====== EXTRACTED INFORMATION

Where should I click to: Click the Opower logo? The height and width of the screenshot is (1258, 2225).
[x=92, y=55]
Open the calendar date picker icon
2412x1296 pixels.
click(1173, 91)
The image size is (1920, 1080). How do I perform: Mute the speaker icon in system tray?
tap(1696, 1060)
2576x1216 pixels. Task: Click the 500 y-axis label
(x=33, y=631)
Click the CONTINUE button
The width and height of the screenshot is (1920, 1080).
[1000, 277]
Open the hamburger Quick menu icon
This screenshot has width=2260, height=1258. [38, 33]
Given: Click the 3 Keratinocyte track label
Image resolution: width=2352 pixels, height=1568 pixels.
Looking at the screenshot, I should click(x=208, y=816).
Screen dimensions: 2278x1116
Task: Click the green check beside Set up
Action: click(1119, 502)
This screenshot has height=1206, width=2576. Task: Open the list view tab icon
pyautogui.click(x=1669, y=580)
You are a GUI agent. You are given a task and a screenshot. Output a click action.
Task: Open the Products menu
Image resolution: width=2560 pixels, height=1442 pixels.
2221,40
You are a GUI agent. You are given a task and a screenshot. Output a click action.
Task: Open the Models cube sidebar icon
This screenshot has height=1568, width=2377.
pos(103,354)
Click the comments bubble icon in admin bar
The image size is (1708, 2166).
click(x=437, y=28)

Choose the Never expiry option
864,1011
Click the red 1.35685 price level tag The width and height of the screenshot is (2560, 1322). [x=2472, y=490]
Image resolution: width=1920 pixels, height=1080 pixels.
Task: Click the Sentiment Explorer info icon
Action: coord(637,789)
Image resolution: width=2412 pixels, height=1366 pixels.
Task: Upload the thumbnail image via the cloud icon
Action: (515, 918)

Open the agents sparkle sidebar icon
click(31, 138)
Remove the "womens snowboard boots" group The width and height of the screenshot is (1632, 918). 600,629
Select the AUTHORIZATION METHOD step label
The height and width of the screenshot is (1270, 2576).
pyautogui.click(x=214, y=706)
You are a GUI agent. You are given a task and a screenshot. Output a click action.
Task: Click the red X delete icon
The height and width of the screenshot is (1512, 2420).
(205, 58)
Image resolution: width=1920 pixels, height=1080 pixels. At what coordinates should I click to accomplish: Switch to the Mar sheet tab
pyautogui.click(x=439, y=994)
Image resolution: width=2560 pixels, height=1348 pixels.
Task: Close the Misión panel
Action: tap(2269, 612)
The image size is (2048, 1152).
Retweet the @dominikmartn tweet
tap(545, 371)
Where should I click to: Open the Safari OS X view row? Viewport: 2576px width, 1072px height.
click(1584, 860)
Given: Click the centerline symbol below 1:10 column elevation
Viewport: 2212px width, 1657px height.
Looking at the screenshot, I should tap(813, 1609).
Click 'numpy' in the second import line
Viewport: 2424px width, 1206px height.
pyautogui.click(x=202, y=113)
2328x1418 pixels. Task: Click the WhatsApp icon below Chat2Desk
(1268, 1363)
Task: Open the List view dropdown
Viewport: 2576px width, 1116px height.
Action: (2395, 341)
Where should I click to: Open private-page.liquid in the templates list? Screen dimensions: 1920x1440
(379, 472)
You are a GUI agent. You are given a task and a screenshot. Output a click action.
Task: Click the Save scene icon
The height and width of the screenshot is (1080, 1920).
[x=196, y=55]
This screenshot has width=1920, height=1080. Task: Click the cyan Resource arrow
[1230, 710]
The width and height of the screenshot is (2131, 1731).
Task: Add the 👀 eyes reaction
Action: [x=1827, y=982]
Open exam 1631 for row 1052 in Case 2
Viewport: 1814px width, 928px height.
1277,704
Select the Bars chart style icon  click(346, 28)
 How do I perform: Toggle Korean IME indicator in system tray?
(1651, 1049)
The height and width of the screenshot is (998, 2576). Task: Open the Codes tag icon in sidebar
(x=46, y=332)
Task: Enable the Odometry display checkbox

============

• _EXERCISE DESCRIPTION_: Where the string "Select" occurs in the data, return the whole line.

• _ANSWER_:
Select the AUTHORIZATION METHOD step label
Select the Bars chart style icon  click(346, 28)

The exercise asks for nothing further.